05/11/2016 – 07H45 Washington (Breizh-info.com) – Tout au long des élections américaines de 2016, retrouvez chaque vendredi l’analyse de Pierre Toullec, spécialiste de la politique américaine, en exclusivité pour Breizh Info. L’occasion de mieux comprendre les enjeux et les contours d’élections américaines finalement assez mal expliquées par la majorité de la presse subventionnée – sponsor démocrate de longue date. L’occasion également d’apprendre ce qui pourrait changer pour nous, Européens, suite à l’élection d’un nouveau président de l’autre côté de l’Atlantique.
Président Tim Kaine ? Une possibilité dès 2017 !
La campagne électorale américaine de 2016 se termine comme elle a débuté : sur des fonds de scandales et avec les deux candidats les plus impopulaires de l’histoire de ce pays.
Cependant, il n’est pas certain que l’un des deux ait réellement la possibilité de présider la première puissance mondiale.

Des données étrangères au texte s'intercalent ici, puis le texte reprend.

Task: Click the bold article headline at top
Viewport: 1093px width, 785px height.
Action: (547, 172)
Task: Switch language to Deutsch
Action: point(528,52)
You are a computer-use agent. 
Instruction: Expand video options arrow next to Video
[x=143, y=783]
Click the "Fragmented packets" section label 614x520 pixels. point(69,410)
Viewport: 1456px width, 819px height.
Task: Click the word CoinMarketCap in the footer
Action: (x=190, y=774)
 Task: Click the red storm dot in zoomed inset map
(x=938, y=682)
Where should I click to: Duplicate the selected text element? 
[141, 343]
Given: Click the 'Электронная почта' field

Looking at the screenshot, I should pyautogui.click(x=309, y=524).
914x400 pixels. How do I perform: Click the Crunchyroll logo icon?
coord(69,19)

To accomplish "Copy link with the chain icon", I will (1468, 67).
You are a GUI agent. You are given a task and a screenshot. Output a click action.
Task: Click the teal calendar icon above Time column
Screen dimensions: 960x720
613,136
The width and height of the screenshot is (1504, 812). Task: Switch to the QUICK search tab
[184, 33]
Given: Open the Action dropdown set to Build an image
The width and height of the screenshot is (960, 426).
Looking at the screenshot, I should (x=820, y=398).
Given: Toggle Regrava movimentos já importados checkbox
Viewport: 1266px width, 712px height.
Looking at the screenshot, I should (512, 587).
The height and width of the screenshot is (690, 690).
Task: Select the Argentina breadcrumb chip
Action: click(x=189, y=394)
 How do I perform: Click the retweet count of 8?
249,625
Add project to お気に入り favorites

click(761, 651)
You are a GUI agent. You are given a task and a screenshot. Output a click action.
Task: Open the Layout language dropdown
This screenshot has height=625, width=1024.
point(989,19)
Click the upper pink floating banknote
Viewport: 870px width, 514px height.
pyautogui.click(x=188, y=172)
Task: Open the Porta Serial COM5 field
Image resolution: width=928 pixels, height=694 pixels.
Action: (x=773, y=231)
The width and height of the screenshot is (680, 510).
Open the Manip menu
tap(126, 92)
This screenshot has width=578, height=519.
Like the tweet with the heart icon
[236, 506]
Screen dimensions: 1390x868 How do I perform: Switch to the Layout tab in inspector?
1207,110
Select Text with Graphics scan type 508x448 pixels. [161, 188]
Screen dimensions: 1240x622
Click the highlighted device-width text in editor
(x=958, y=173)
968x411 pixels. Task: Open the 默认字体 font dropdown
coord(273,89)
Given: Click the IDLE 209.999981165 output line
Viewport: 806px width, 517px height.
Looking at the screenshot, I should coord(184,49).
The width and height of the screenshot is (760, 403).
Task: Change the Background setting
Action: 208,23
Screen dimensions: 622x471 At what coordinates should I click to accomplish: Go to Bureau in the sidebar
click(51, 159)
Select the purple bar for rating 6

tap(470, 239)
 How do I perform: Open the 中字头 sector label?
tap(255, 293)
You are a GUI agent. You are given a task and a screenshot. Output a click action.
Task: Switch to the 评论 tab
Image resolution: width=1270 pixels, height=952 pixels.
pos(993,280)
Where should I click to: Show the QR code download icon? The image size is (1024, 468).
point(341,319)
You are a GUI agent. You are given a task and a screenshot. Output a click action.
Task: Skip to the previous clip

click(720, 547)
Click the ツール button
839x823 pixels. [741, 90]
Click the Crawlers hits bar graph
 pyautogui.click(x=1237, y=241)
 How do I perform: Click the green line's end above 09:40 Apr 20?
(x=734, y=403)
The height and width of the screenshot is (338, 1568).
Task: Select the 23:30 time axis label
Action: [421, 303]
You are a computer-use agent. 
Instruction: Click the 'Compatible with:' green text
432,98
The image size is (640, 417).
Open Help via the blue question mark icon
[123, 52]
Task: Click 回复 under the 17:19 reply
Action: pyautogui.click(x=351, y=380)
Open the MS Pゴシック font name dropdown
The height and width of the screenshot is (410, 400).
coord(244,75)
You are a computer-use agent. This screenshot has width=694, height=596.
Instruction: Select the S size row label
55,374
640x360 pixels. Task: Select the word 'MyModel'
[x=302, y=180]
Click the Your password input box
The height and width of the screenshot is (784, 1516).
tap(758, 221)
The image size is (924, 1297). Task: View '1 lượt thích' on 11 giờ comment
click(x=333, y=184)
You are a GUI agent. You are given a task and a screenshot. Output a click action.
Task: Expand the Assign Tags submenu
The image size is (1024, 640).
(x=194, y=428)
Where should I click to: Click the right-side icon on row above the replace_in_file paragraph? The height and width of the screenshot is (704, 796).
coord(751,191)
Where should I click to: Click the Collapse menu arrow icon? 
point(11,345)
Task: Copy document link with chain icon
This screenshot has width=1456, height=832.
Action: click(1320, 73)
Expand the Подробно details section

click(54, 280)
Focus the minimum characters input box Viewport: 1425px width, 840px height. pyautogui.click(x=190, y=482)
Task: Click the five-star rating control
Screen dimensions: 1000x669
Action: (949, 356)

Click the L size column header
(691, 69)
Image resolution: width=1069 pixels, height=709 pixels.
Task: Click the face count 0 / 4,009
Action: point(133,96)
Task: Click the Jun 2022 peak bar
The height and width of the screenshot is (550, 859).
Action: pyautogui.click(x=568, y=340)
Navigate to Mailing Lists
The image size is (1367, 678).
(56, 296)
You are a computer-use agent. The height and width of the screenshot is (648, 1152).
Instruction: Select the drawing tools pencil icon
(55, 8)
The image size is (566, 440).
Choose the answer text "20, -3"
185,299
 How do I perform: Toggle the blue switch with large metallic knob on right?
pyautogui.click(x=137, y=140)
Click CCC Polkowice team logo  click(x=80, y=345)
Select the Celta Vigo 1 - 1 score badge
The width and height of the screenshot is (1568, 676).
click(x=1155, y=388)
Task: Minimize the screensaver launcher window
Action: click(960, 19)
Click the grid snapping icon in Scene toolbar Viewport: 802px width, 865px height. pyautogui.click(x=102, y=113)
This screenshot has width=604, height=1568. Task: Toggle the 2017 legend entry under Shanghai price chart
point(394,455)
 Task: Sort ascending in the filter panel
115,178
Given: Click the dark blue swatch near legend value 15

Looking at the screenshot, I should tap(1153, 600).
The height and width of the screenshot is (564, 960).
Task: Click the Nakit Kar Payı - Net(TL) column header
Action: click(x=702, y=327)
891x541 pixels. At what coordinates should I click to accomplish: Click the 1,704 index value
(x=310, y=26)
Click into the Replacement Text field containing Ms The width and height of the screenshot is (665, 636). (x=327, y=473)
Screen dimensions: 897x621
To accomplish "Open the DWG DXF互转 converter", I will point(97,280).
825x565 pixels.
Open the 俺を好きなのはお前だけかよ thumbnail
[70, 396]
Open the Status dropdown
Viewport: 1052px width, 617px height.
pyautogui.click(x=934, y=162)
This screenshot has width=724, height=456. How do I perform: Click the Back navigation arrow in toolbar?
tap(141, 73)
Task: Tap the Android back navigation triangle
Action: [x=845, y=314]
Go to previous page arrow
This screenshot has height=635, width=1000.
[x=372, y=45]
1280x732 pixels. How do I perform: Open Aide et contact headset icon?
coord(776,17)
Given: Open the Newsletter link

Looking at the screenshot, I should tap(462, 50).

La question est particulièrement importante pour Hillary Clinton, encore une fois éclaboussée par les scandales liés à ses comportements vis-à-vis du secret défense.
Le fond de l’affaire
En tant que ministre des affaires étrangères (Secretary Of State), Hillary Clinton avait accès à des données particulièrement sensibles . Aux Etats-Unis, le contrôle de l’action du président et de l’ensemble du cabinet (gouvernement) est bien plus réglementé qu’en France : tous ceux qui travaillent de près ou de loin pour le pouvoir exécutif doivent utiliser des moyens de communication contrôlés par l’Etat.
Deux raisons sont invoquées : la sécurité, afin de savoir qui peut être coupable ou complice dans le cas d’une attaque, et la protection des citoyens, permettant ainsi de savoir quel membre du gouvernement a réalisé telle action pour potentiellement les condamner.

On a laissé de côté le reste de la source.